Saved data entries:
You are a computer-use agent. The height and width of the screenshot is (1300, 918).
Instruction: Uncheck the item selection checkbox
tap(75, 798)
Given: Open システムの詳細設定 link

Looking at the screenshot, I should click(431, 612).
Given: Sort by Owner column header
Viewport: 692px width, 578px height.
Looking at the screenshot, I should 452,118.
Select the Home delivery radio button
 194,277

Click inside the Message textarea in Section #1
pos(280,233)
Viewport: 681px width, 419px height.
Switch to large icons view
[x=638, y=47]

- [Problem statement]
Take the data above and reproduce it exactly.

- [Output for this task]
You are a computer-use agent. The height and width of the screenshot is (1300, 918).
Instruction: Uncheck the item selection checkbox
tap(75, 798)
Given: Open システムの詳細設定 link

Looking at the screenshot, I should click(431, 612).
Given: Sort by Owner column header
Viewport: 692px width, 578px height.
Looking at the screenshot, I should 452,118.
Select the Home delivery radio button
 194,277

Click inside the Message textarea in Section #1
pos(280,233)
Viewport: 681px width, 419px height.
Switch to large icons view
[x=638, y=47]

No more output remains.